If you haven’t heard, Frank Ocean wore a T-shirt onstage over the weekend. It wasn’t just any T-shirt; it was a politically charged T-shirt that nobody can stop talking about. The shirt was printed with these words: “Why be racist, sexist, homophobic, or transphobic when you could just be quiet?” Not long after the pictures circulated, posts began appearing online: “Here’s Where You Can Cop Frank Ocean’s Anti-Discrimination Tee” or “Frank Ocean Wore the Rare Political T-Shirt That Doesn’t Suck.” Hot on the heels of those articles came the controversy surrounding the copyright issues of said slogan. The 18-year-old creator of the shirt, Kayla Robinson, cribbed the words from a 2015 tweet by 18-year-old Brandon Male. This cycle of stories questioned whether or not Robinson violated copyright and intellectual property laws and whether or not these laws apply to social media sharing.

Policing copyright and intellectual property laws is always the right thing to do. But in this case, the sentiment behind the statement seems to have gotten lost in the noise. That’s why I reached out to Male to hear why he actually tweeted it back in 2015. As he explains, “Social media is one of the most influential platforms for young people and things can spread so easily. I saw a lot of hate being spread on Twitter, targeted at marginalized people, but also specifically at me and my friends. I don’t remember exactly why I tweeted it, but it was mainly out of sadness and agitation—bigotry spreads like wildfire and that’s the last thing we need, especially in our political climate.” As an openly gay teenager, Male was receiving a lot of discriminatory messages and out of general anger with people’s ignorance, he responded. Currently, it’s been retweeted from his page nearly 30,000 times.

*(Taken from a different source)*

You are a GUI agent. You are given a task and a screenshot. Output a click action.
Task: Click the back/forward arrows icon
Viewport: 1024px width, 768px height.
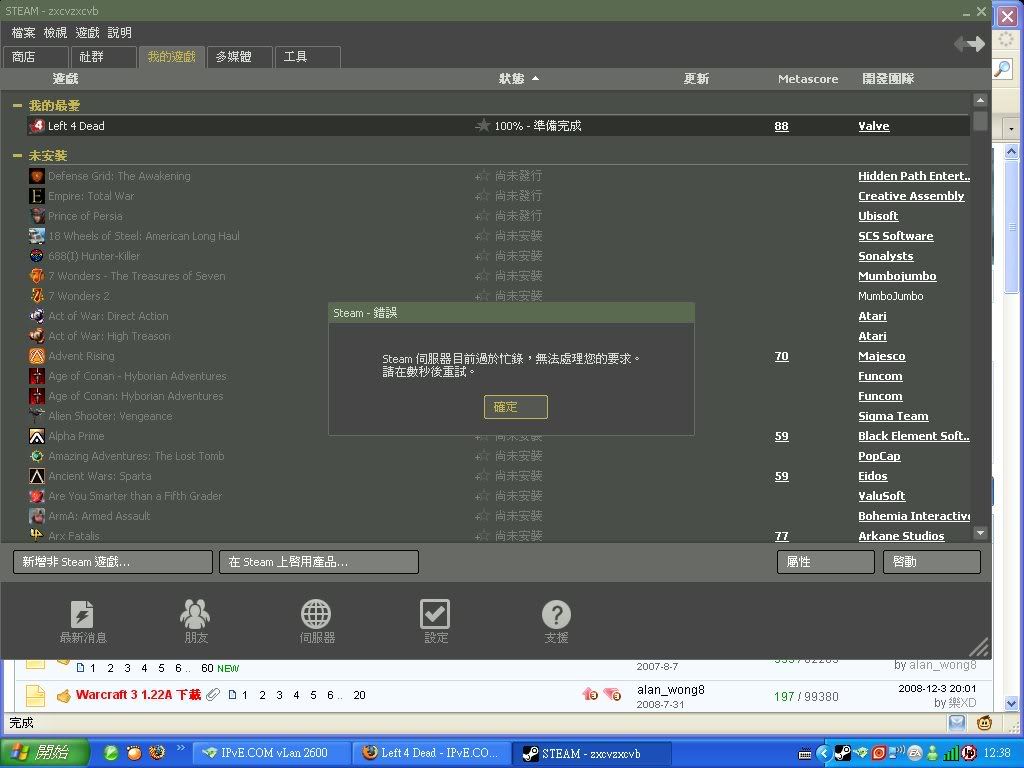(x=968, y=44)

This is where the focus should be, on a brave young kid who stood up for himself and for others like him. And the fact that Robinson wanted to print his words and promote them, even for a small profit—what’s so wrong with that? We can be quick to judge a T-shirt with a political or controversial statement on it: Dior’s Maria Grazia Chiuri received some flack for using Chimamanda Ngozi Adichie’s “We Should All Be Feminists” quote on her Spring 2017 show tees, which resembled those of another no-name line. Prabal Gurung sent out models in slogan tees for his Fall 2017 finale; lauded by fashion editors, they were scrutinized by the larger media pool for their similarities to the original “The Future Is Female” iteration. Political T-shirts are very often only spoken about as stolen property, or they can be called out as “lame,” an appellation, to be honest, that some deserve since they’re blatantly created to profit off of a trending topic. Judging or analyzing these slogan tees can be helpful if they push the conversation forward, not if they sidetrack it.

Ocean, who is one of the only openly gay men in the hip-hop business, is typically reserved and doesn’t speak out much in public, but when he does, through music, clothing, or otherwise, he makes waves. He wore a simple T-shirt to tell the world that discrimination should have no voice. Male sent an innocent but impassioned tweet out into the virtual ether, which, eventually, two years later, landed on a T-shirt, appeared onstage at a music festival, sold out, and sparked a massive debate. Don’t get embroiled in that last bit, though. Ocean, Robinson, and Male ultimately want the idea and not the material thing to circulate. “I essentially tweeted those words out of frustration,” Male says. “I did not expect it to get nearly as much attention as it did.”